Nary An Unpublished Thought







May 28, 2008:

DAY 10 ON nFoG WATCH: The challenge stands, however, to show how the nFoG would better handle the divisive issues faced under the current Form of Government -- Jane Spahr, the Synod administrative commission regarding property decisions, and money. In other words, trace these cases through the specific provisions of the nFoG and show how the results would be better. Local option is not better; it would guarantee schism.

Today in the mail I received the May 26 edition of the Presbyterian Outlook. There is an article with a most favorable reading of the nFoG by Joe Small, and a second piece by Merwyn Johnson entitled "Four Problems with the Draft Revision of the Form of Government."

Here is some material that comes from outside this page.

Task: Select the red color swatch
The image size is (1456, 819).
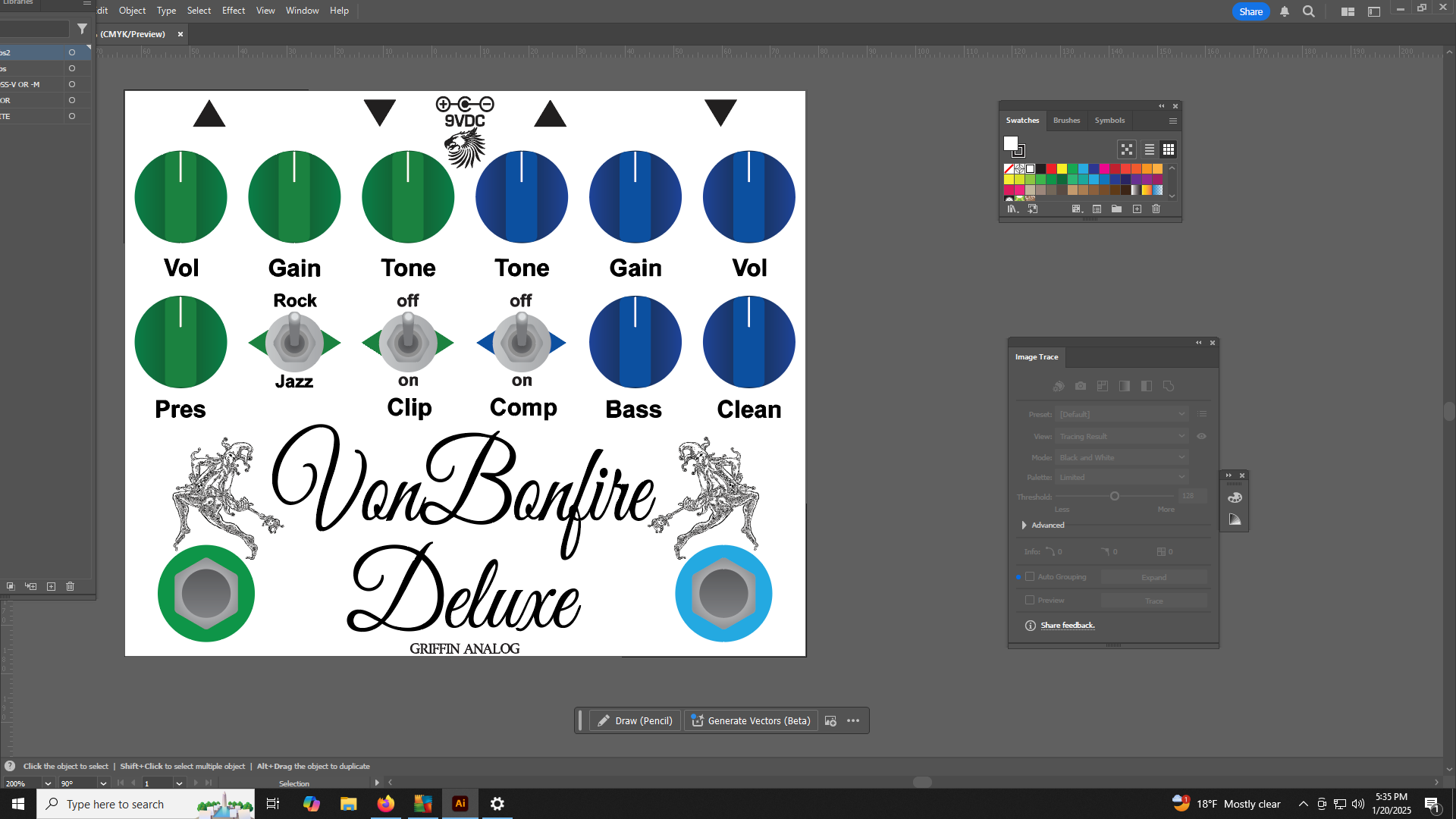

My reading of Joe Small's piece reminds me of my starting point months ago: his is a reading in the "light most favorable" to the draft; unfortunately, that's not how things actually work in the PC(USA). The better standard for evaluating the nFoG is, "Will things actually be better or worse under the nFoG?" It is not fair to evaluate the existing Form of Government in terms of our current situation and to grant the nFoG some other, less contentious population by which to judge. The standard is not "could it be better?" because, under that standard, things could be better under our current Form of Government. Will it be better?

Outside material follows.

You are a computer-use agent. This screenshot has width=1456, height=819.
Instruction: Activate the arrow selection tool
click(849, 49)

It is why the "house-buying" illustration is the best approach to evaluating the nFoG. It may look like a nice house and it might be pretty -- but if it does not work for the family for which you are trying to provide a home, it is not a good idea to buy.

Committee Survey, Committee 9, Social Justice Issues

Yesterday, I raised the question about "what exactly are we going to get to do?"

If ever there was a committee that had the possibility to do something, it is Committee 9, Social Justice Issues. They could "just say no."

There is no way for me to do a quick survey of the substance of the business they are going to handle; just as there is no way they are going to be able to take a substantive look into the business they are going to be asked to approve. Look for a moment at the sheer range of things they are going to "speak" on behalf of the church:

[09-05] On Addressing the Tragedy of America’s Gun Violence.
[09-06] Public Education for the 21st Century.
[09-07] From Homelessness to Hope: Constructing Just, Sustainable Communities for All God’s People. (Reviewed: here.)
[09-08] God’s Work in Women’s Hands: Pay Equity and Just Compensation.
[09-09] A Social Creed for the Twenty-First Century and Recognition of the Centennial of the “Social Creed of the Churches” of 1908. (Reviewed: here.)
[09-10] The Power to Change: U.S. Energy Policy and Global Warming. (Reviewed: here.)
[09-11] A Resolution to Study Immigration Detention in the United States.
[09-12] Resolution to Explore the Study of the Status of Women at All Levels in the PC(USA).
[09-13] Hearing and Singing New Songs to God: Shunning Old Discords and Sharing New Harmonies.
[09-14] Lift Every Voice: Democracy, Voting Rights, and Electoral Reform. (Reviewed: here.)
[09-15] Struck Down, But Not Destroyed: From Hurricane Katrina to a More Equitable Future.
[09-16] Creating a Climate for Change Within the Presbyterian Church (U.S.A.) Report to the 218th General Assembly (2008).
[09-17] On the Presbyterian Disaster Assistance and Their Contributions in Recovery Work.
[09-18] On the Incorporation of Presbyterian Disaster Assistance.
[09-19] Response to Smithfield Food Labor Situation.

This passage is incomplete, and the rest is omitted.